В этот миг она не осталась равнодушной к упоению, сквозившему в моих глазах, и не отвергла моего восторга — значит, она любила меня! Мы приехали к ней. К моему великому счастью, содержимого моего кошелька хватило, чтобы расплатиться с извозчиком. Я чудесно провел время наедине с нею у нее в доме; впервые мы виделись с ней таким образом. До этого дня свет, его стеснительная учтивость, его холодные условности вечно разлучали нас даже во время ее роскошных обедов; на этот раз я чувствовал себя с нею так, будто мы жили под одной кровлей, — она как бы принадлежала мне. Пламенное мое воображение разбивало оковы, по своей воле распоряжалось событиями, погружало меня в блаженство счастливой любви. Я представлял себя ее мужем и приходил в восторг, когда ее занимали разные мелочи; видеть, как она снимает шаль и шляпу, было для меня уже счастьем. На минуту она оставила меня одного и, поправив прическу, вернулась — она была обворожительна. И такою она хотела быть для меня! За обедом она была ко мне чрезвычайно внимательна, бесконечное ее обаяние проступало во всяких пустяках, которые как будто не имеют цены, но составляют половину жизни.
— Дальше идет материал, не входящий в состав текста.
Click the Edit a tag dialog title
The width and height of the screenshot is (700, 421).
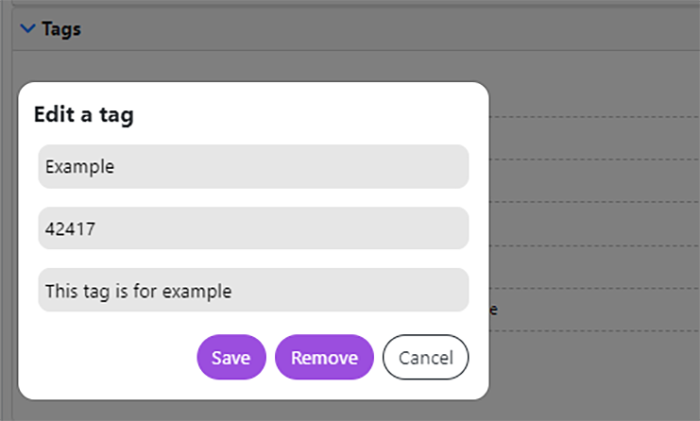click(x=84, y=115)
Когда мы вдвоем уселись в креслах, обитых шелком, у потрескивающего камина, среди лучших измышлений восточной роскоши, когда я увидел так близко от себя женщину, прославленная красота которой заставляла биться столько сердец, когда эта недоступная женщина разговаривала со мной, обращая на меня всю свою кокетливость, — мое блаженство стало почти мучительным. Но я вспомнил, что мне ведь, к несчастью, нужно было уйти по важному делу, и решил пойти на свидание, назначенное мне накануне.
— Как! Уже? — сказала она, видя, что я берусь за шляпу.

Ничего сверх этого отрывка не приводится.